New York Times

Where to Draw Line on Free Speech? Wedding Cake Case Vexes Lawyers

November 8 , 2017

by Adam Liptak

WASHINGTON — Floyd Abrams is the nation’s most prominent First Amendment lawyer, and he almost always argues in favor of free speech. But he has struggled with the case of a Colorado baker who refused to create a wedding cake for a gay couple.

Charged with discrimination, the baker said that forcing him to bake a cake for a same-sex wedding would hijack his constitutional right to express himself. Mr. Abrams’s first impulse was to agree.
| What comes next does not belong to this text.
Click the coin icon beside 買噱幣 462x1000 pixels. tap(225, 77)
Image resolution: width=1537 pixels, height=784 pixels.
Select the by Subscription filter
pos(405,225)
“At first blush, the position of the baker had a good deal of appeal to me,” he said. “There was and is no reason to doubt his position was one of conscience, and the visage of state-ordered creation of what could be viewed as some sort of artistic offering certainly set some First Amendment flags flying.”

“But the more I thought about it,” Mr. Abrams said, “the more I thought of other possibilities. Could a painter invite the public to his gallery at which he painted portraits of them for a fee but refused to paint black people? Could a musician invite the world to his studio where he wrote songs about them for a fee but refused to do so for Jews or Muslims? The First Amendment protects a lot, but not that conduct.”

In the end, Mr. Abrams signed a brief supporting the gay couple, David Mullins and Charlie Craig. It was one of close to 100 friend-of-the-court briefs filed in the case, an extraordinary number. Among the most interesting ones are from deeply committed First Amendment experts who have struggled to find the right balance between protected expression and unlawful discrimination.

The case, Masterpiece Cakeshop v. Colorado Civil Rights Commission, No. 16-111, will be argued before the Supreme Court next month. It has tested deep and longstanding commitments to free speech, and it has divided old allies.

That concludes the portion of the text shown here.